What goes up must come down

My apologies for not posting the last couple of days but i am trying to finish up an appellate brief which is due. Thanks for being patient and reading this blog.

A bunch of bills owed to the city and more money owed to its students many of whom took out student loans to pay for flight school or air traffic control school. The loan repayments still have to be paid back by the students despite the fact that the schools closed. I've heard that some ATC schools are picking up the students to help them out. Thank you for that, as for the others good luck. perhaps some change needs to be made to the Bankruptcy Act to aid folks stuck in these kinds of situations.

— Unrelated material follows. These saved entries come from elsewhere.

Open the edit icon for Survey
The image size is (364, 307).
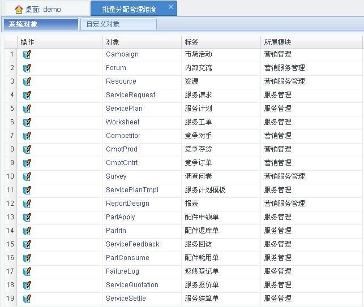point(27,176)
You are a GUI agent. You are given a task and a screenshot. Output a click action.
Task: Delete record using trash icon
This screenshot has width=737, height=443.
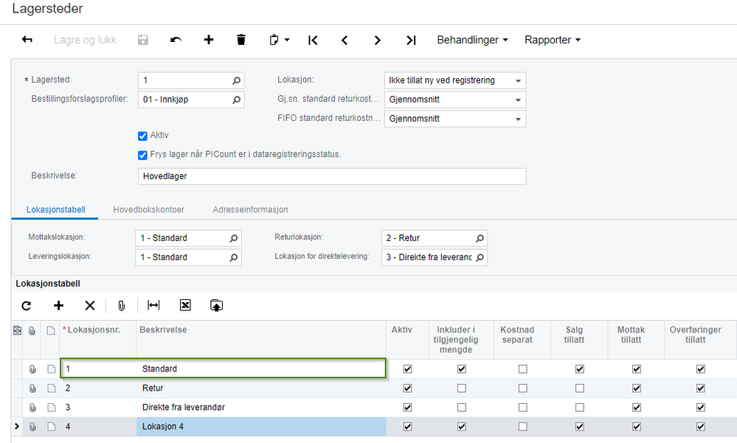(241, 40)
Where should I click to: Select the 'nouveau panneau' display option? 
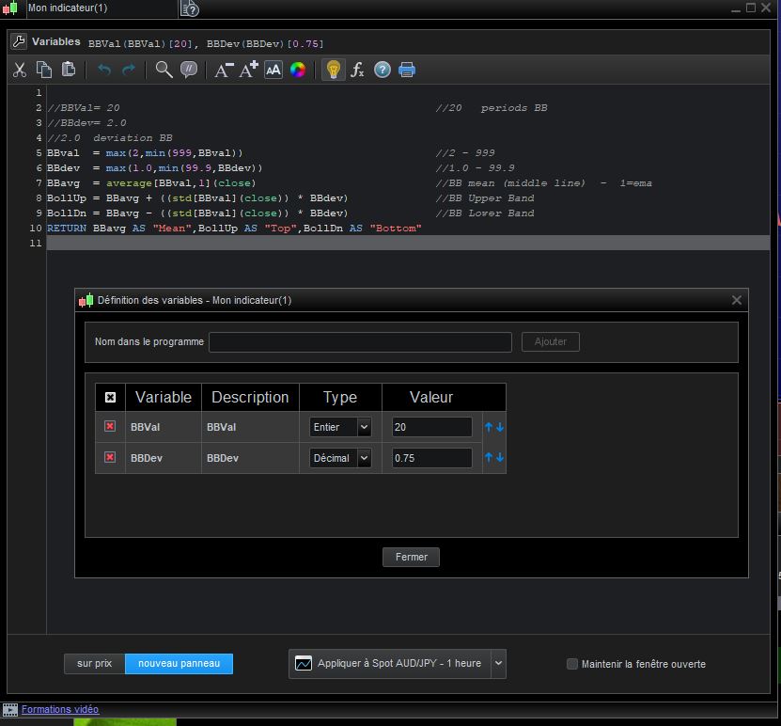[x=179, y=664]
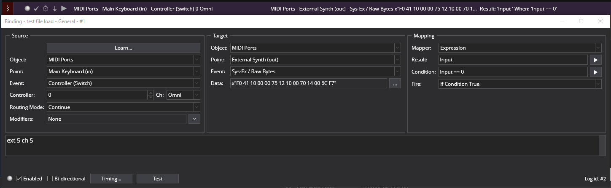Image resolution: width=611 pixels, height=188 pixels.
Task: Click the play triangle icon in the binding row
Action: (64, 8)
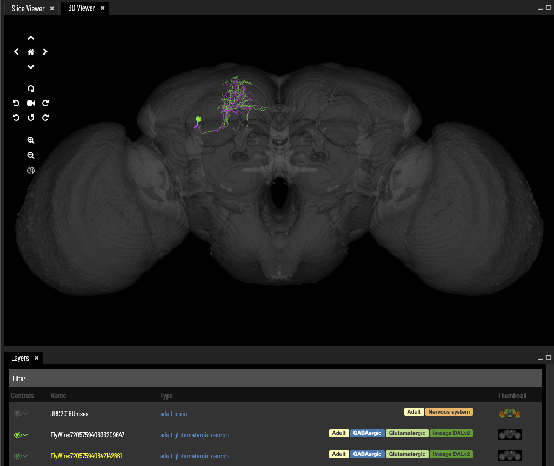The height and width of the screenshot is (466, 554).
Task: Open the JRC2018Unisex thumbnail image
Action: (510, 414)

City calculates loss of $140K in unpaid bills
By Gerard MacCrossan: Herald Zeitung

Silver State Helicopter’s bankruptcy could cost the city of New Braunfels $138,000 in unpaid fuel bills and utilities, air traffic control tower operators’ fees and equipment replacement.

City of New Braunfels Finance Director Deborah Korinchock told the city council Tuesday that in a best-case scenario, the U.S. Bankruptcy Court in Las Vegas would release the air traffic control tower and hangar contracts so that the city could lease the facilities to other clients. The city anticipates losing $44,120 in unpaid leases on the Silver State contract during that time.

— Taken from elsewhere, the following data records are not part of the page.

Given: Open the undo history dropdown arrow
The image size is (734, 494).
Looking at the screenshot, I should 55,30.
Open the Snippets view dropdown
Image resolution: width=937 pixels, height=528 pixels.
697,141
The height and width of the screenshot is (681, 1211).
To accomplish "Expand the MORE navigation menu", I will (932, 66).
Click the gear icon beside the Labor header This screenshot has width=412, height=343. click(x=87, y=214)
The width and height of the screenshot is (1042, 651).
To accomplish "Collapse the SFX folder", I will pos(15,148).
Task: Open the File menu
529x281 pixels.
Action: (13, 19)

A budget document shown to the council Monday evening showed that on Feb. 4, when Silver State’s operations ceased, the city had billed $73,604 for fuel and oil. The wholesale cost of the fuel and oil is $52,599.Lease payments totaling $27,070, utilities estimated at $7,840 and commercial activities fees totaling $82,48 also are owed. The total outstanding debt of services billed to Silver State is $116,762.

If the city is unable to lease the facilities before the end of the fiscal year, the airport fund could end the year $251,613 over budget. That projection would have been higher, except for $82,000 in unbudgeted revenue, including $63,534 from a recent legal settlement with NB Aero.Mayor Bruce Boyer said council’s direction is for city staff to work toward getting the bankruptcy court to release its hold on the city’s two buildings. “We need the hangar release so we can put a tenant in there,” Korinchock said.

A Las Vegas law firm was hired Monday evening by unanimous council vote, using funds already budgeted for contract attorney fees, to represent the city in the bankruptcy court.

Even if the leases aren’t released promptly, the city will continue to operate the tower, Boyer said.“The cost of operating the tower is not minimal (approximately $4,000 per week) but it’s important to keep the tower operating,” he said.Boyer said the city’s hands are tied until the bankruptcy court addresses the leasing issue. There is no guarantee the city will recover any of the $116,000 in unpaid Silver State bills.“There are over 3,500 unsecured creditors,” he said.

Regaining the ability to lease the Silver State hangar to another customer is a big factor in getting the airport fund back on track.“The we can get other customers we can sell fuel to,” Boyer said. “We can do pretty well as it relates to the cost.”

The city’s unpaid final bill to Silver State for $73,000 for fuel and oil that the city paid $52,000 at wholesale cost. That included the discount granted to Silver State and other high volume customers.Boyer said some changes will be made for future airport operations.

“The extending of credit beyond a month or so is obviously something we won’t be doing any more,” he said.